ACTIVITIES:
1) List each sentence of the final paragraph of the post below on Wisconsin's absentee ballot deadlines, the paragraph that begins "Take a look at."
2) According to the post below on Wisconsin's absentee ballot deadlines, which state counts mailed ballots without postmarks if they arrive no later than the day after election day?
3) Duplicate the portion of the post below on Wisconsin's absentee ballot deadlines that opens with the words containing "[EL] SCOTUS order" and closes with "implicit dispatch deadline.".

TEXT SHOWN:
[EL] SCOTUS order ---ANALYSIS
Mark Scarberry
mark.scarberry at pepperdine.edu
Mon Apr 6 19:43:47 PDT 2020
On the conlawprof list, I gave this response to Marty’s argument that Wisconsin law does not have a dispatch deadline.
Absent invention of a time machine, the law required that any ballots returned by mail would have had to be be mailed by April 7. Everyone seems to have interpreted the statute to require that implicitly. As a practical matter, ballots had to be mailed a few days earlier, but it's not inconceivable (with apologies to The Princess Bride) that there might be same day delivery.
The district court extended both the receipt deadline, which everyone seems to have thought appropriate, and the implicit dispatch deadline.
It may seem unusual way to interpret a statute as including such an implicit requirement, but it is consistent with the general national understanding that a voter can't vote after election day -- which requires that the absentee ballot be dispatched no later than election day.
Take a look at www.vote.org/absentee-ballot-deadlines. Not a single state allows a ballot to count, if it isn't received by election day or mailed by election day. Lots of states require receipt by election day. (West Virginia allows ballots that are mailed but lack postmarks to be counted if received no later than the day after election day.) It seems quite reasonable to interpret Wisconsin law in accord with the uniform national understanding.

RAW DATA:

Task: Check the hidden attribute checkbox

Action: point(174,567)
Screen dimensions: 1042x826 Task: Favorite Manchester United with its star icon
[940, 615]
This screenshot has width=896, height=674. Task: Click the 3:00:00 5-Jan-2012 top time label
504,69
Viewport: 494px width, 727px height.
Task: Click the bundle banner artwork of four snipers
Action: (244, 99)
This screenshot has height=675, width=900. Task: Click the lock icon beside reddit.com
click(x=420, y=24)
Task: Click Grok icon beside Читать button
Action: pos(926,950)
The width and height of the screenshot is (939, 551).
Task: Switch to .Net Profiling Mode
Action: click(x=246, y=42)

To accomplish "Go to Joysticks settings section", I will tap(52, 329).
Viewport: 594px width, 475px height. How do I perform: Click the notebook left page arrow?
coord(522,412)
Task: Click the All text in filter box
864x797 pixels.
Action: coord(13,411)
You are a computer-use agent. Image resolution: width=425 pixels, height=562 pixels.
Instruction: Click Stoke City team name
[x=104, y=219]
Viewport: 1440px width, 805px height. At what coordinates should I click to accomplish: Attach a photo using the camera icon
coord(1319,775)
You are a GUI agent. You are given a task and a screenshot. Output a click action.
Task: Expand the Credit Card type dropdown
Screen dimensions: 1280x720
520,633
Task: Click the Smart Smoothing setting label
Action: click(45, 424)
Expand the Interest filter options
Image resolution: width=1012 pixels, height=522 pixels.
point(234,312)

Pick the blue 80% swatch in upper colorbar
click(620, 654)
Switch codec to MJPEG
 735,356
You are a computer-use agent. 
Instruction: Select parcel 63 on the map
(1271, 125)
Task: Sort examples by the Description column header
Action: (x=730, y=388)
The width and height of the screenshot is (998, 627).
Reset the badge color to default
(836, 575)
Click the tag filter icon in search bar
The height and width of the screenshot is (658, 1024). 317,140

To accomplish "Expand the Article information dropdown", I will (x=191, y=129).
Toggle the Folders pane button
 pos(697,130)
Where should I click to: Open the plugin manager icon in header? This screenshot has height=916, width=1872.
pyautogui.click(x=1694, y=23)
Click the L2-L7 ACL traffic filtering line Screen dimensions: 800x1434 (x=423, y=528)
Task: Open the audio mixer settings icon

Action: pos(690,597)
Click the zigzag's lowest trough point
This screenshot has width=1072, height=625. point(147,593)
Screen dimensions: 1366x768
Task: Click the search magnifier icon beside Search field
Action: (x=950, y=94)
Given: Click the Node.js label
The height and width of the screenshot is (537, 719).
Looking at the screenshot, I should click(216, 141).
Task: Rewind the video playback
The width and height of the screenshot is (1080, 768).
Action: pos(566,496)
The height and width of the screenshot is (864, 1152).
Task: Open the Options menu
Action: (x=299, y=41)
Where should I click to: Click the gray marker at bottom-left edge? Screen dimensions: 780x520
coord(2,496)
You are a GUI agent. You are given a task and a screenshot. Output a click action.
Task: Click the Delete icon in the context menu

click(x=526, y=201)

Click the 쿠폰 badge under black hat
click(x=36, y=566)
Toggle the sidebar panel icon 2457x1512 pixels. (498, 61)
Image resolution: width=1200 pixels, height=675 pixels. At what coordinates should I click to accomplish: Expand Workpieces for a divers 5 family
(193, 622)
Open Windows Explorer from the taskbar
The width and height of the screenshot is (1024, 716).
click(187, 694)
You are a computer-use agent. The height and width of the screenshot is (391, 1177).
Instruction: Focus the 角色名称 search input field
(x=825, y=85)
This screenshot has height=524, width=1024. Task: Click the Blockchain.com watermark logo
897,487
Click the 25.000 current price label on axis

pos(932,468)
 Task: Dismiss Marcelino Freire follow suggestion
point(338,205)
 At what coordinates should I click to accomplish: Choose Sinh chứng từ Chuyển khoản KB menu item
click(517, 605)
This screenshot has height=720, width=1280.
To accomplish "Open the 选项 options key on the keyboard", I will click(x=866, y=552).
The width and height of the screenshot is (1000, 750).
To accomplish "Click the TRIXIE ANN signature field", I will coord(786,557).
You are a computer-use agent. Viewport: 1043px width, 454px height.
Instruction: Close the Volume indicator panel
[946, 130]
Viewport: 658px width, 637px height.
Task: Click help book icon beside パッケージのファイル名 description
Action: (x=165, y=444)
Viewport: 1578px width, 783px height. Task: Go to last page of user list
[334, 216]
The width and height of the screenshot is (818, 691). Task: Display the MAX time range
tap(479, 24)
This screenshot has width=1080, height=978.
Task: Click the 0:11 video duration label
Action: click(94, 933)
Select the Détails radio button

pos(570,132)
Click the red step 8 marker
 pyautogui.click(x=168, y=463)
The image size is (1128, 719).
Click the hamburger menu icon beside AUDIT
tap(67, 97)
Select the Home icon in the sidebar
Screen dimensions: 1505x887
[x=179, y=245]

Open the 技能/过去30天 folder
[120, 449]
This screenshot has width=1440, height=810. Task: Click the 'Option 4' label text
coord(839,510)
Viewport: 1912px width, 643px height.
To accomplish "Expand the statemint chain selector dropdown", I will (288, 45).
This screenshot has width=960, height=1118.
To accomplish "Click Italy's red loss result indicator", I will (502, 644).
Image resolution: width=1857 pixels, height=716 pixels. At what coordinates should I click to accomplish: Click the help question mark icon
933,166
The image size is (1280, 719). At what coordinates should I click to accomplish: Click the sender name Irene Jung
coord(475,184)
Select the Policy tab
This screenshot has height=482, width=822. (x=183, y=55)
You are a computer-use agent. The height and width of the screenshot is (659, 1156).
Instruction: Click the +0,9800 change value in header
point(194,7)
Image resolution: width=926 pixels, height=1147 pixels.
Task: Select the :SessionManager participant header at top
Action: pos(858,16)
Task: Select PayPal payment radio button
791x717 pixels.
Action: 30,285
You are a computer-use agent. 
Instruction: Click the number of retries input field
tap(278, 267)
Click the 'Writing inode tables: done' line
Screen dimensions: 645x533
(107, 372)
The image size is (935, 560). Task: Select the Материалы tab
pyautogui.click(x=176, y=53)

OUTPUTS IN ORDER:
1)
1. Take a look at www.vote.org/absentee-ballot-deadlines.
2. Not a single state allows a ballot to count, if it isn't received by election day or mailed by election day.
3. Lots of states require receipt by election day.
4. (West Virginia allows ballots that are mailed but lack postmarks to be counted if received no later than the day after election day.)
5. It seems quite reasonable to interpret Wisconsin law in accord with the uniform national understanding.

2) West Virginia.

3)
[EL] SCOTUS order ---ANALYSIS
Mark Scarberry
mark.scarberry at pepperdine.edu
Mon Apr 6 19:43:47 PDT 2020
On the conlawprof list, I gave this response to Marty’s argument that Wisconsin law does not have a dispatch deadline.
Absent invention of a time machine, the law required that any ballots returned by mail would have had to be be mailed by April 7. Everyone seems to have interpreted the statute to require that implicitly. As a practical matter, ballots had to be mailed a few days earlier, but it's not inconceivable (with apologies to The Princess Bride) that there might be same day delivery.
The district court extended both the receipt deadline, which everyone seems to have thought appropriate, and the implicit dispatch deadline.